Sydney, 22 dicembre 2025 – Emergono nuovi dettagli sull’attentato terroristico avvenuto lo scorso 14 dicembre a Bondi Beach, nei pressi di Sydney, dove padre e figlio, Sajid e Naveed Akram, hanno compiuto una strage di matrice antisemita. Oltre all’uso di fucili, i due hanno lanciato almeno quattro ordigni esplosivi artigianali, tra cui una cosiddetta “palla da tennis-bomba”, che però non sono esplosi. Le informazioni, riportate da media internazionali tra cui la Bbc, si basano su documenti recentemente resi pubblici dalle autorità australiane.
L’attacco e il ruolo degli ordigni inesplosi
Gli autori dell’attentato a Bondi Beach avevano preparato meticolosamente l’attacco per mesi. Sajid, 50 anni, e Naveed, 24, avevano caricato nel loro veicolo tre armi da fuoco regolarmente detenute, quattro ordigni esplosivi artigianali e due bandiere dello Stato Islamico, che erano state esposte all’interno dei finestrini dell’auto parcheggiata vicino alla spiaggia. Prima di iniziare la sparatoria dal ponte pedonale, hanno lanciato tre bombe artigianali e la “palla da tennis-bomba”, tutte risultate funzionanti ma non esplose. Un quinto ordigno è stato trovato successivamente nel veicolo. Sajid è stato ucciso dalla polizia durante l’attacco, mentre Naveed, gravemente ferito, è stato trasferito dall’ospedale al carcere e ora affronta numerosi capi d’accusa, tra cui 15 per omicidio.
Il profilo degli attentatori di Bondi Beach
Sajid Akram, originario del Pakistan e residente in Australia dal 1998, gestiva un negozio di frutta e verdura e possedeva legalmente numerose armi da fuoco. Il figlio Naveed, nato in Australia, aveva perso il lavoro da operaio da qualche mese e aveva studiato religione. Entrambi avevano registrato un video manifesto a ottobre con la bandiera dello Stato Islamico, mentre filmati sul telefono di Naveed mostrano anche l’addestramento con le armi in una zona rurale del Nuovo Galles del Sud.
Le autorità stanno approfondendo i legami degli Akram con gruppi jihadisti, anche in seguito a precedenti indagini su Naveed, che nel 2019 era stato monitorato senza però essere arrestato. Le indagini tengono conto anche di viaggi recenti, inclusa una trasferta nelle Filippine, e dei contatti con centri islamici locali. La presenza delle bandiere dell’Isis sull’auto e il video manifesto suggeriscono una motivazione ideologica legata allo Stato Islamico.
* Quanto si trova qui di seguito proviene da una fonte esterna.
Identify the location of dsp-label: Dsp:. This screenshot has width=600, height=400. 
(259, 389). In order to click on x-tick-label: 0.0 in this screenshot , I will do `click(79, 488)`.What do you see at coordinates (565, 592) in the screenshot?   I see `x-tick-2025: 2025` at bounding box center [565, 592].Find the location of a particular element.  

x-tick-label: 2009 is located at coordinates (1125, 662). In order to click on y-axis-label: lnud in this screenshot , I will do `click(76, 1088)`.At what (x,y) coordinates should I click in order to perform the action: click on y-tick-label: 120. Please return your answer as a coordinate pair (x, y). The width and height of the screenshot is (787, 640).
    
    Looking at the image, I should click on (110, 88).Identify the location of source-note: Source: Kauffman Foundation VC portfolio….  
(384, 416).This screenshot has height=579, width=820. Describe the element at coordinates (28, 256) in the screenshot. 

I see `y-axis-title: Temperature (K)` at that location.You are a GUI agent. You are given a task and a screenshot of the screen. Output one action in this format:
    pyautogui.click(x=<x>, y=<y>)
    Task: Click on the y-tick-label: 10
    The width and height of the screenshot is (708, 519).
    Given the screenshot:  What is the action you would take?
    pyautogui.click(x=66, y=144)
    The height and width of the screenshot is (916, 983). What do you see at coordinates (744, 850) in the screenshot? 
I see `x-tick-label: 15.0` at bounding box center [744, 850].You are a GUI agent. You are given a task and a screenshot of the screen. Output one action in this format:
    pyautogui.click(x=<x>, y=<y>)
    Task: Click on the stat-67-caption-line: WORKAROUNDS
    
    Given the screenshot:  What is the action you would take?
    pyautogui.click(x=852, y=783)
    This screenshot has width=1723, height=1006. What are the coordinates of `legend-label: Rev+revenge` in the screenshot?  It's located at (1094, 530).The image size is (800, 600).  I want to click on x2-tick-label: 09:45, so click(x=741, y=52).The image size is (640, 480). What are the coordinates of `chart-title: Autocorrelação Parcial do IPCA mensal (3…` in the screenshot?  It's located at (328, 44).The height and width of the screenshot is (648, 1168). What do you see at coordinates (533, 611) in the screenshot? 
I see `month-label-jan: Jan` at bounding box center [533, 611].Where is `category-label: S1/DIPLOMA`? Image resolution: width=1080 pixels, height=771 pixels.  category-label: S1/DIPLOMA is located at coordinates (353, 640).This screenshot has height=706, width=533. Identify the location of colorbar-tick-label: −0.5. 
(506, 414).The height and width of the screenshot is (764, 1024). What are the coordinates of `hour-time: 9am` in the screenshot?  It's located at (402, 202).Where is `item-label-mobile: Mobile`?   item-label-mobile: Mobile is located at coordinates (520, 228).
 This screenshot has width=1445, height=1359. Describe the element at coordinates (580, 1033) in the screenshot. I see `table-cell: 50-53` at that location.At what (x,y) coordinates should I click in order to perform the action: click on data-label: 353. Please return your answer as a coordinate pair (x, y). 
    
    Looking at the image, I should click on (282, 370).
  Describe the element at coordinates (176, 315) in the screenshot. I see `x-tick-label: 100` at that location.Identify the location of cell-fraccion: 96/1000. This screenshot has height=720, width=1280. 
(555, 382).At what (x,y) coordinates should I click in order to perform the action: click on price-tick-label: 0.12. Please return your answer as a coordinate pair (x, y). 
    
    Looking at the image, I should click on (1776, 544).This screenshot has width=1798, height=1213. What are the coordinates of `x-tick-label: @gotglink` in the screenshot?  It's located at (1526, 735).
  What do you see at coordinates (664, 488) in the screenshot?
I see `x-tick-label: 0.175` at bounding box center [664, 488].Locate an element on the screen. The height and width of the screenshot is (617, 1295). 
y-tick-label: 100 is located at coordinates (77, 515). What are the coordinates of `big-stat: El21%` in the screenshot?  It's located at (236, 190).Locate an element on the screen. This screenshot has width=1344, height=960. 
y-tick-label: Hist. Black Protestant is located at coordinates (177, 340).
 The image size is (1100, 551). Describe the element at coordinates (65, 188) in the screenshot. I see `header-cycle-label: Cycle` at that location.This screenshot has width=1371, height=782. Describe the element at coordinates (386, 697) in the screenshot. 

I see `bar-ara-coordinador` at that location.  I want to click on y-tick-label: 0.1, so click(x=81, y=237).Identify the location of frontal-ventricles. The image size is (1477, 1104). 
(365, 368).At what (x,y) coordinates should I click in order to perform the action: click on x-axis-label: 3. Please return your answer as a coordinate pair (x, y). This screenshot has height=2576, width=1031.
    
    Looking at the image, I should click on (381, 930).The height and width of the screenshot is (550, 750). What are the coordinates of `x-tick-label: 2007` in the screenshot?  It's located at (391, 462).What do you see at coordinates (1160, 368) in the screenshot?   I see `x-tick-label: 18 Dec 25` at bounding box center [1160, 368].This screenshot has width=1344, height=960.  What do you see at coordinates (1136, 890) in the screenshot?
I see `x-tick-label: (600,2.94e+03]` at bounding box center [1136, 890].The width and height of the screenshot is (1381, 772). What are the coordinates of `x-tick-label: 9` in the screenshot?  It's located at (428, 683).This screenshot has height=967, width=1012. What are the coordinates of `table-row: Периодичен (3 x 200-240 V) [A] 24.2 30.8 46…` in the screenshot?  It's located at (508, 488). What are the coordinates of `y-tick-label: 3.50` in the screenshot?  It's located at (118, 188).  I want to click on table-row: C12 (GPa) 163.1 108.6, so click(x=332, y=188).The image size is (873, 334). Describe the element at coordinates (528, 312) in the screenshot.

L’attentato a Bondi Beach ha riaperto il dibattito sulla capacità delle forze di sicurezza australiane di prevenire tali minacce, con critiche per una presunta sottovalutazione del rischio, come denunciato anche da fonti israeliane. Nel 2024, un rapporto della polizia aveva già evidenziato problemi di personale e difficoltà nel monitoraggio, aspetti ora al centro dell’attenzione dopo la tragedia di Bondi Beach.